- Activity -
Repeat the data verbatim.

Data records:
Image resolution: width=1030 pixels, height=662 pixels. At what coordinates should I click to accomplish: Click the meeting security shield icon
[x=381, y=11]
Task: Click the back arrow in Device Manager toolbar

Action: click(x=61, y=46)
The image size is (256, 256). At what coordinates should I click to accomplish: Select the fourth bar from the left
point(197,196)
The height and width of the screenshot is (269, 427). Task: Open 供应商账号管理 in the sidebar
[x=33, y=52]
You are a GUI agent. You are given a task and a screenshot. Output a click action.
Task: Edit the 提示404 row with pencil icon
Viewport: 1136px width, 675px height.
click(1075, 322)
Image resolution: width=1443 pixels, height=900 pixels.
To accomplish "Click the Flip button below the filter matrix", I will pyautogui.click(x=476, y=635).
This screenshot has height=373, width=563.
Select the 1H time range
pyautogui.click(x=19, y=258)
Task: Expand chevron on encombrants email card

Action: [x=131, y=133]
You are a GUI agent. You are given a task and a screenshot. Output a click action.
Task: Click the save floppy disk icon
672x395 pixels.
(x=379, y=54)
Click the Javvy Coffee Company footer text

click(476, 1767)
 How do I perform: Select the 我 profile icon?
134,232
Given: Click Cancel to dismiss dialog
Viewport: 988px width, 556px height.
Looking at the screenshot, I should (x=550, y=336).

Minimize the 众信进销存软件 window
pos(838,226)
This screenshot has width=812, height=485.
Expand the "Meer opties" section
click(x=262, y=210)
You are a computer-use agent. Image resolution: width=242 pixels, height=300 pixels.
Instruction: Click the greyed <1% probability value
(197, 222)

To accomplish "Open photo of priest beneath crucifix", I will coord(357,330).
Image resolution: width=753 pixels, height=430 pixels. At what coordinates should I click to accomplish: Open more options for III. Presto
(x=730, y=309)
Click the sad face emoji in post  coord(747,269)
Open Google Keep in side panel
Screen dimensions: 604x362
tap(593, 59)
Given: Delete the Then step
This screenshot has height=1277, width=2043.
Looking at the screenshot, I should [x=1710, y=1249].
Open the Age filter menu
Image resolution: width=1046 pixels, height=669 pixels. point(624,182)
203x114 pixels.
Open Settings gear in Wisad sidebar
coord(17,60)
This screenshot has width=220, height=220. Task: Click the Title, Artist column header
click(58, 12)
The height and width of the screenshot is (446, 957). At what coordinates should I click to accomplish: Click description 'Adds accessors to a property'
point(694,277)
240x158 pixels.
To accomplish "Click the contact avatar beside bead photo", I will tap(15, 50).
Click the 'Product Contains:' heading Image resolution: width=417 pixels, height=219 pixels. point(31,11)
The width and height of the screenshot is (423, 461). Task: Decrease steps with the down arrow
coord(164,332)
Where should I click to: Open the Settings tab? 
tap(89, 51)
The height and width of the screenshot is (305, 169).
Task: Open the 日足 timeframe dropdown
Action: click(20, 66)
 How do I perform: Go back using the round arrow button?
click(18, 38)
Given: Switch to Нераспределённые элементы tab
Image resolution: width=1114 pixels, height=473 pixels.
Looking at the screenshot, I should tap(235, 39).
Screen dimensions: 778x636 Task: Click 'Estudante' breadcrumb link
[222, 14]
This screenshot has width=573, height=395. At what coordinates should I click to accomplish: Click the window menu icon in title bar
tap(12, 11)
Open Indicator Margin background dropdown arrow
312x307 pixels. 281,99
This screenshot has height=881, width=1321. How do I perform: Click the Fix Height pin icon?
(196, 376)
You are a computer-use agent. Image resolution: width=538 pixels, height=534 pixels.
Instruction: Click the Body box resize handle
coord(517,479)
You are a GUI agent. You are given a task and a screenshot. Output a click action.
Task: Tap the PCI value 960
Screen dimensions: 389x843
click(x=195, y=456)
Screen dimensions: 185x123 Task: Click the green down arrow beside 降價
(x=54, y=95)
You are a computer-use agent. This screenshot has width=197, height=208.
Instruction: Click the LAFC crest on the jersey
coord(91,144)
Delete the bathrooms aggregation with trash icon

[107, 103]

- Answer space -
Image resolution: width=1030 pixels, height=662 pixels. At what coordinates should I click to accomplish: Click the meeting security shield icon
[x=381, y=11]
Task: Click the back arrow in Device Manager toolbar

Action: click(x=61, y=46)
The image size is (256, 256). At what coordinates should I click to accomplish: Select the fourth bar from the left
point(197,196)
The height and width of the screenshot is (269, 427). Task: Open 供应商账号管理 in the sidebar
[x=33, y=52]
You are a GUI agent. You are given a task and a screenshot. Output a click action.
Task: Edit the 提示404 row with pencil icon
Viewport: 1136px width, 675px height.
click(1075, 322)
Image resolution: width=1443 pixels, height=900 pixels.
To accomplish "Click the Flip button below the filter matrix", I will pyautogui.click(x=476, y=635).
This screenshot has height=373, width=563.
Select the 1H time range
pyautogui.click(x=19, y=258)
Task: Expand chevron on encombrants email card

Action: [x=131, y=133]
You are a GUI agent. You are given a task and a screenshot. Output a click action.
Task: Click the save floppy disk icon
672x395 pixels.
(x=379, y=54)
Click the Javvy Coffee Company footer text

click(476, 1767)
 How do I perform: Select the 我 profile icon?
134,232
Given: Click Cancel to dismiss dialog
Viewport: 988px width, 556px height.
Looking at the screenshot, I should (x=550, y=336).

Minimize the 众信进销存软件 window
pos(838,226)
This screenshot has width=812, height=485.
Expand the "Meer opties" section
click(x=262, y=210)
You are a computer-use agent. Image resolution: width=242 pixels, height=300 pixels.
Instruction: Click the greyed <1% probability value
(197, 222)

To accomplish "Open photo of priest beneath crucifix", I will coord(357,330).
Image resolution: width=753 pixels, height=430 pixels. At what coordinates should I click to accomplish: Open more options for III. Presto
(x=730, y=309)
Click the sad face emoji in post  coord(747,269)
Open Google Keep in side panel
Screen dimensions: 604x362
tap(593, 59)
Given: Delete the Then step
This screenshot has height=1277, width=2043.
Looking at the screenshot, I should [x=1710, y=1249].
Open the Age filter menu
Image resolution: width=1046 pixels, height=669 pixels. point(624,182)
203x114 pixels.
Open Settings gear in Wisad sidebar
coord(17,60)
This screenshot has width=220, height=220. Task: Click the Title, Artist column header
click(58, 12)
The height and width of the screenshot is (446, 957). At what coordinates should I click to accomplish: Click description 'Adds accessors to a property'
point(694,277)
240x158 pixels.
To accomplish "Click the contact avatar beside bead photo", I will tap(15, 50).
Click the 'Product Contains:' heading Image resolution: width=417 pixels, height=219 pixels. point(31,11)
The width and height of the screenshot is (423, 461). Task: Decrease steps with the down arrow
coord(164,332)
Where should I click to: Open the Settings tab? 
tap(89, 51)
The height and width of the screenshot is (305, 169).
Task: Open the 日足 timeframe dropdown
Action: click(20, 66)
 How do I perform: Go back using the round arrow button?
click(18, 38)
Given: Switch to Нераспределённые элементы tab
Image resolution: width=1114 pixels, height=473 pixels.
Looking at the screenshot, I should tap(235, 39).
Screen dimensions: 778x636 Task: Click 'Estudante' breadcrumb link
[222, 14]
This screenshot has width=573, height=395. At what coordinates should I click to accomplish: Click the window menu icon in title bar
tap(12, 11)
Open Indicator Margin background dropdown arrow
312x307 pixels. 281,99
This screenshot has height=881, width=1321. How do I perform: Click the Fix Height pin icon?
(196, 376)
You are a computer-use agent. Image resolution: width=538 pixels, height=534 pixels.
Instruction: Click the Body box resize handle
coord(517,479)
You are a GUI agent. You are given a task and a screenshot. Output a click action.
Task: Tap the PCI value 960
Screen dimensions: 389x843
click(x=195, y=456)
Screen dimensions: 185x123 Task: Click the green down arrow beside 降價
(x=54, y=95)
You are a computer-use agent. This screenshot has width=197, height=208.
Instruction: Click the LAFC crest on the jersey
coord(91,144)
Delete the bathrooms aggregation with trash icon

[107, 103]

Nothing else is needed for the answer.